BUONSENSO QUASI MAI, MERDA QUASI SEMPRE!


Il lavoro nella stalla è duro. Non ci sono ferie, non c’è sabato e, manco che manco, domenica. E poi quel forte odore di ammoniaca, a cui fai l’abitudine, che ti impregna i vestiti, già sudati di loro, e fa tutt’uno con il resto dei tuoi umori. È come quello dell’aglio, dopo un po’ non lo senti. Ma lo sentono gli altri. Un recente studio americano ha scoperto che il contatto protratto nel tempo con l’ammoniaca dà al cervello. (Šaràlo vera? Sti americani i še ne ‘mpenša ogni dì ‘na növa.) È per questo che chi lavora tra le vacche non riesce a ragionare. Ventiquattrore ore su ventiquattro con l’ammoniaca nei polmoni e le bestie nella testa, da fieterar, da molser, da secodìr. Un lavoro ingrato perché di quei mansueti quadrupedi non riesci a fartene amico alcuno che alla fine possa ringraziarti. Vivono troppo poco. Le bestie sono merce, non anima-li con una loro anima, una loro affettività, un loro sentire. Quando vengono caricate sul camion, a fine carriera, per quel primo e ultimo viaggio, destinazione mattatoio, per diventare merce di consumo, sono troppo giovani per aver potuto affezionarsi a chi le accudiva. Sì, quello dello stalliere è un lavoro duro, ingrato e soprattutto “a vita”: fine pena mai! Giorno dopo giorno ti abbrutisce, ti fa perdere il senso del resto. Se ti va bene resti in pace con te stesso. Altrimenti covi un rancore contro chi fa altro. Dicono che all’origine di quella scelta di lavoro ci sia una grande passione! Bah…, può darsi, magari in rari casi. Forse, perlopiù invece, è solo un giogo dal quale non si è avuta la forza di liberarsi prontamente. E così il tempo passa. Le giornate si ripetono uguali, i mesi, le stagioni, gli anni. E la forma mentale dello stalliere si sclera. Nell’aia, nei cortili dell’azienda zootecnica, non si parla in lingua alta. Gli argomenti non lo richiedono. Si sbragia, facendo largo uso di addolcimenti vocali: le ü e le ö si sprecano. Nel ripetersi delle scarne espressione idiomatiche in uso, c’è un intercalare continuo di una semplice breve locuzione: dio porco! (o, a seconda del contesto, la variante inversa porco dio!) Che non è un improperio o peggio una bestemmia, non più. È un fronzolo, un abbellimento, anzi, meglio, è la colonna sonora della giornata dello stalliere. Ripetuta in ogni occasione. Con innumerevoli variazioni tonali e di efficacia a seconda dell’argomento in cui viene infilata. Stupore, rabbia, incredulità, sgomento, stanchezza, tutto viene sottolineato e infiorato con un dio porco!

COSA FARE:
1 - Indica se ciascuna affermazione concorda con il brano sul lavoro nella stalla, rispondendo sì o no e citando le parole decisive: (a) nella stalla non si hanno ferie; (b) le bestie vivono a lungo; (c) nell'aia si usa una lingua alta.
2 - Per favore, ricopia identiche, riga per riga, tutte le voci fornite qui sotto, tralasciando le immagini.
Le voci non hanno alcun rapporto con il brano.

VOCI FORNITE:
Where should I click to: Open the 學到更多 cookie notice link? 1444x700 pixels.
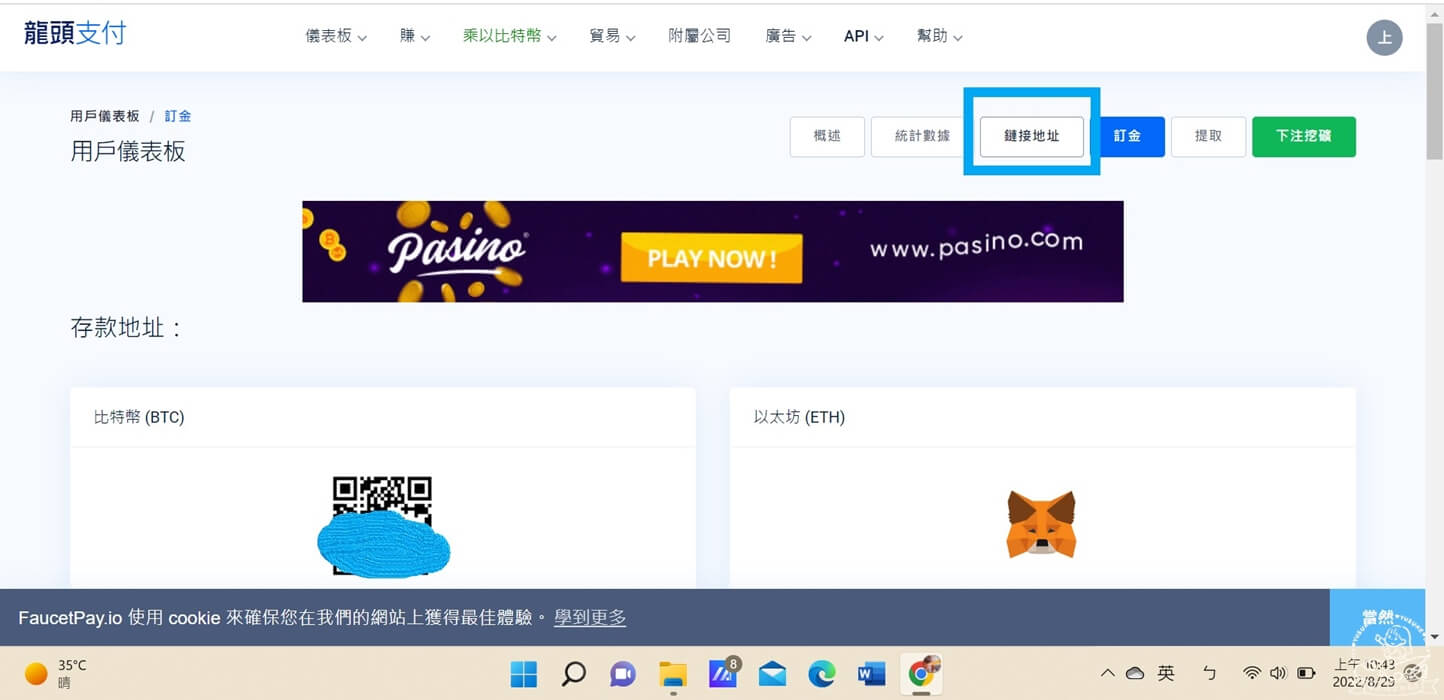coord(590,617)
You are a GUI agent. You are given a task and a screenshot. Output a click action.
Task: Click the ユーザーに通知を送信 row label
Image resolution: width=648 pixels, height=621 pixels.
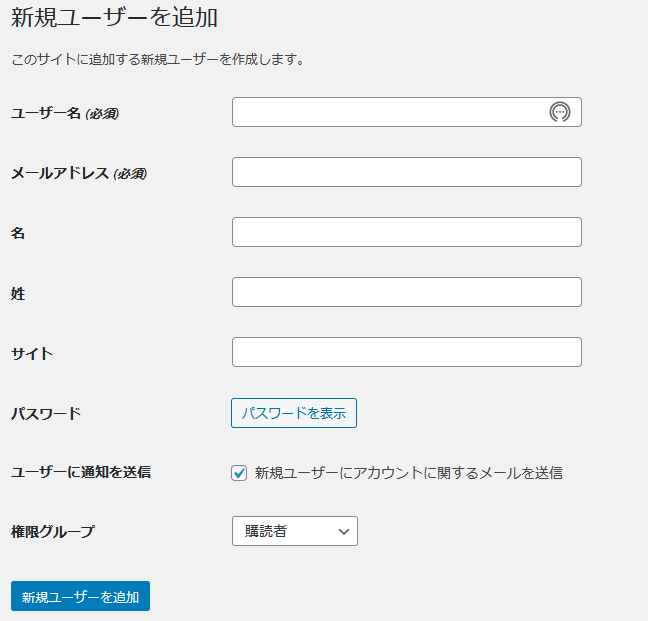pos(81,472)
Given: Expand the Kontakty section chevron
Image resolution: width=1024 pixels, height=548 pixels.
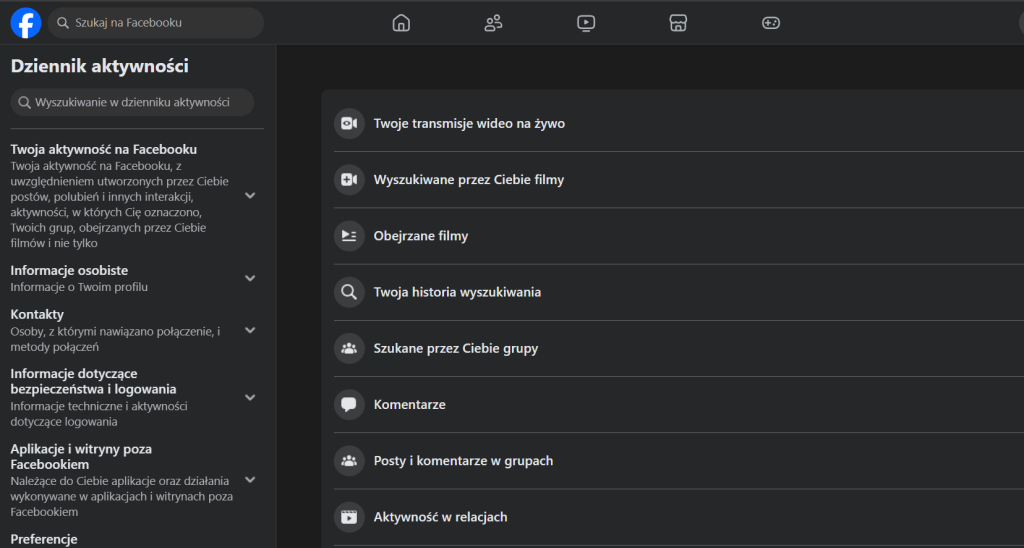Looking at the screenshot, I should [x=250, y=330].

SOLUZIONI:
1 -
(a) Sì: «Non ci sono ferie»
(b) No: «Vivono troppo poco.»
(c) No: «non si parla in lingua alta.»

2 -
Where should I click to: Open the 學到更多 cookie notice link? 1444x700 pixels.
coord(590,617)
You are a GUI agent. You are given a task and a screenshot. Output a click action.
Task: Click the ユーザーに通知を送信 row label
Image resolution: width=648 pixels, height=621 pixels.
pos(81,472)
Given: Expand the Kontakty section chevron
Image resolution: width=1024 pixels, height=548 pixels.
Looking at the screenshot, I should [x=250, y=330].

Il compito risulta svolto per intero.